What you need to do —
Somewhere below are a line with "[Radipil Biossido di" and a later line with "[La femme - Prada". Output exactly those lines and all lines between them.

*** Begin section ***

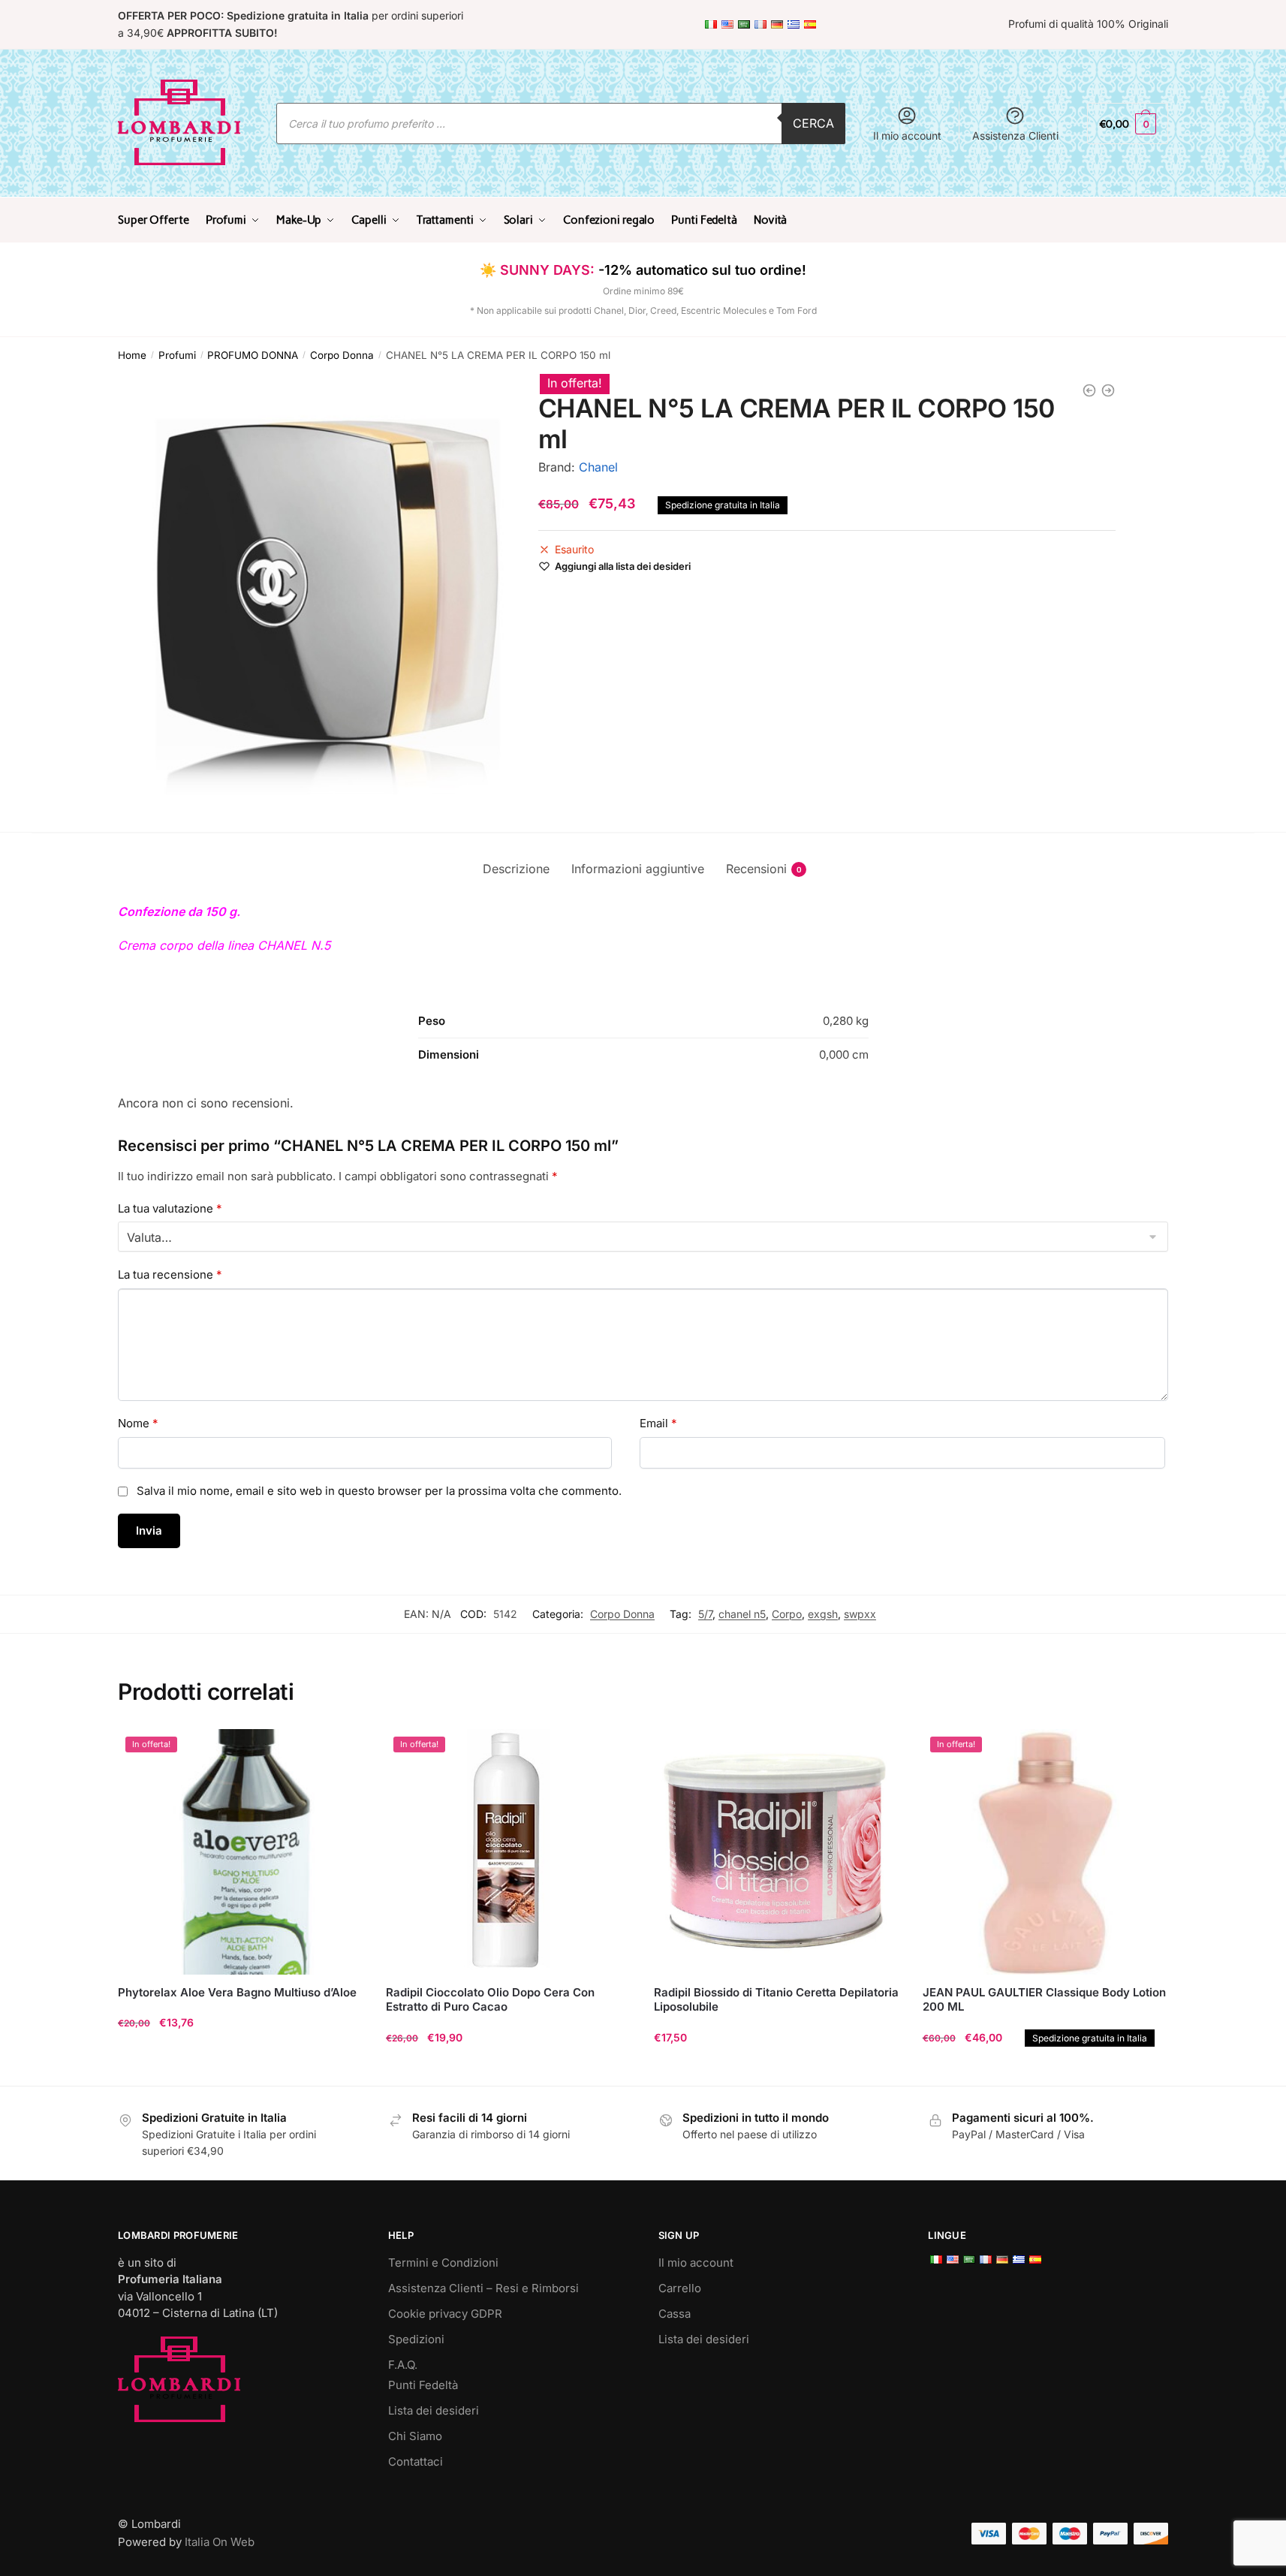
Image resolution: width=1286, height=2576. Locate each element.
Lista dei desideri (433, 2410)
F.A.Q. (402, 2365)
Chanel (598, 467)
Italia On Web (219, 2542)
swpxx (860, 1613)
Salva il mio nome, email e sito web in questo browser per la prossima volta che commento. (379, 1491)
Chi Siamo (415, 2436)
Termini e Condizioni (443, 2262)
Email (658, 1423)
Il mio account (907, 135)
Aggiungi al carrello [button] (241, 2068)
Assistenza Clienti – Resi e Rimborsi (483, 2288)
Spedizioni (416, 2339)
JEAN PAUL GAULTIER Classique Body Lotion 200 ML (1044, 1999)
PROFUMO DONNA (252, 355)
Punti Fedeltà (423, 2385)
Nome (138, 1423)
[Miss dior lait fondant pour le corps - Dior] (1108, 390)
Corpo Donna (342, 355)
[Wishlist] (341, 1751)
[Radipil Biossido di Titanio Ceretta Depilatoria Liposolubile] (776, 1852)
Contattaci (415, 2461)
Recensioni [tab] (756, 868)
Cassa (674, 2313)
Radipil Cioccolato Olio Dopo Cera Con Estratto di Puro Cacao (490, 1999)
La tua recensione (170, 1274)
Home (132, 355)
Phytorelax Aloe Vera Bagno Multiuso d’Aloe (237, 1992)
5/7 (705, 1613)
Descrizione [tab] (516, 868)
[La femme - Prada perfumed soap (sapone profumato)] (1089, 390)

*** End section ***
*** Begin section ***

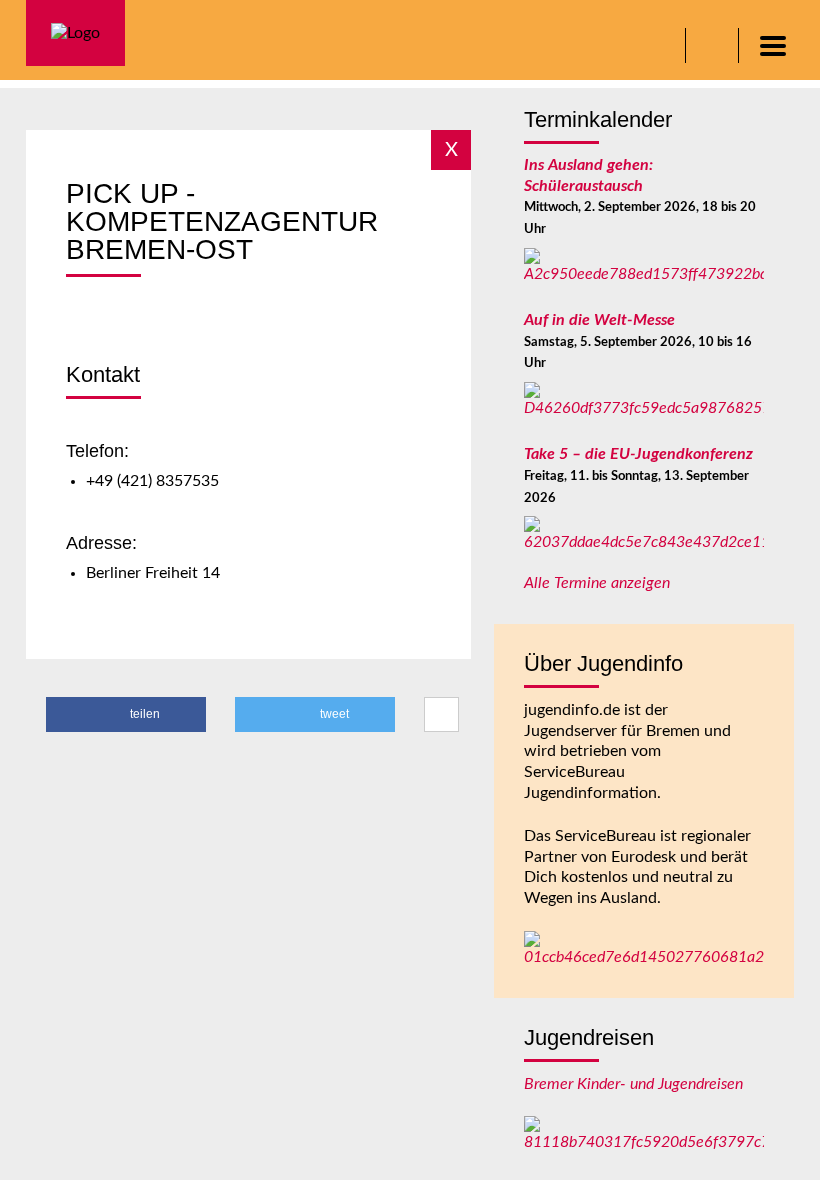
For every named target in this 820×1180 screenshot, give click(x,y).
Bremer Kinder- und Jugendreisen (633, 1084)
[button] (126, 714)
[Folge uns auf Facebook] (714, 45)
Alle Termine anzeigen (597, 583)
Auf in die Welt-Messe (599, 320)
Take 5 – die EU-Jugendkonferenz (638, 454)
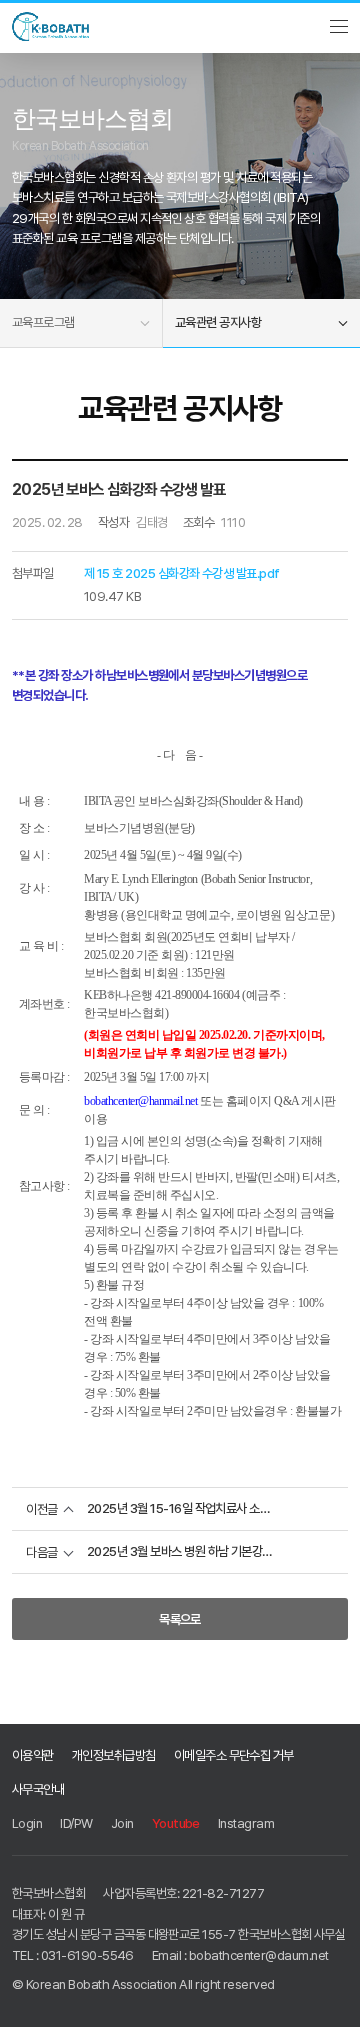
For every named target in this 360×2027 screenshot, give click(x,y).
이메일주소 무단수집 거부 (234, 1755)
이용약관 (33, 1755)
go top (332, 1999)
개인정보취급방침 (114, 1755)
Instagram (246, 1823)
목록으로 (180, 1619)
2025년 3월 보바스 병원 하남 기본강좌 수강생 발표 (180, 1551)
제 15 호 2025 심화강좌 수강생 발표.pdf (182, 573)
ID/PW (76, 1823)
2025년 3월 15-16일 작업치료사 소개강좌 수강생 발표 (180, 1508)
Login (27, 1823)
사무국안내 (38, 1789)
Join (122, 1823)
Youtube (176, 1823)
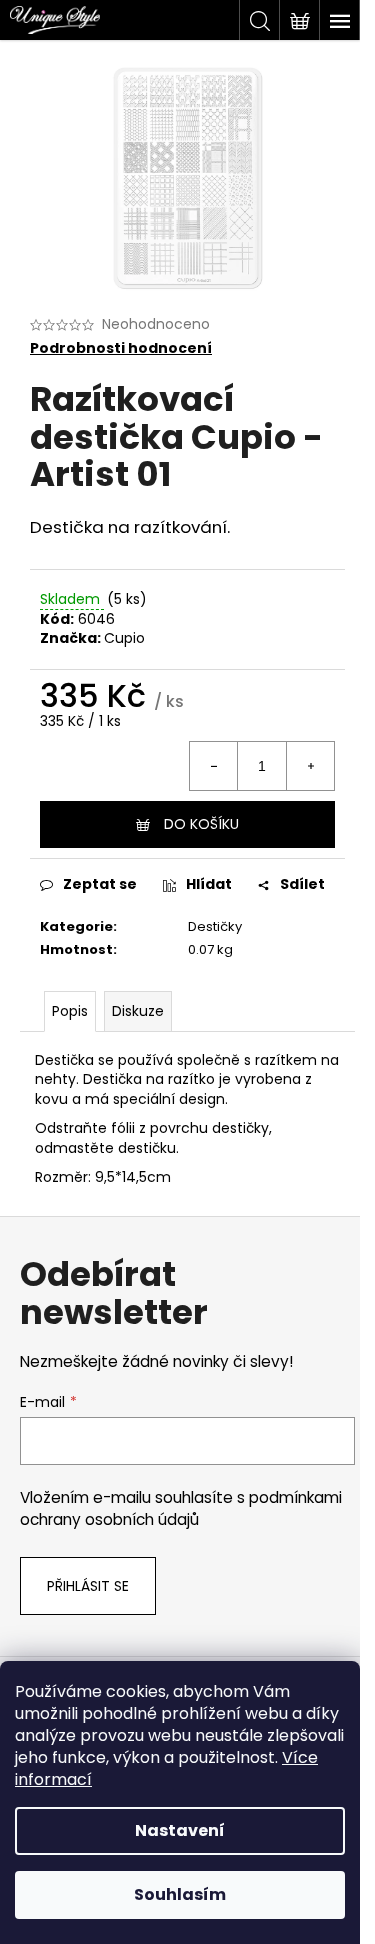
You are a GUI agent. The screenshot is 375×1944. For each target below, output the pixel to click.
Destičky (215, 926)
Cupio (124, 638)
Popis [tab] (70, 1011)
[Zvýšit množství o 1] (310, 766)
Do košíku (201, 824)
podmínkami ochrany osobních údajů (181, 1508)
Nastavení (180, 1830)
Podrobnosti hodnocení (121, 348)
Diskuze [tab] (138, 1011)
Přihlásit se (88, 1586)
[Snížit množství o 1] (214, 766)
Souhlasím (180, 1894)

*** End section ***

Response below —
[Radipil Biossido di Titanio Ceretta Depilatoria Liposolubile] (776, 1852)
Contattaci (415, 2461)
Recensioni [tab] (756, 868)
Cassa (674, 2313)
Radipil Cioccolato Olio Dopo Cera Con Estratto di Puro Cacao (490, 1999)
La tua recensione (170, 1274)
Home (132, 355)
Phytorelax Aloe Vera Bagno Multiuso d’Aloe (237, 1992)
5/7 (705, 1613)
Descrizione [tab] (516, 868)
[La femme - Prada perfumed soap (sapone profumato)] (1089, 390)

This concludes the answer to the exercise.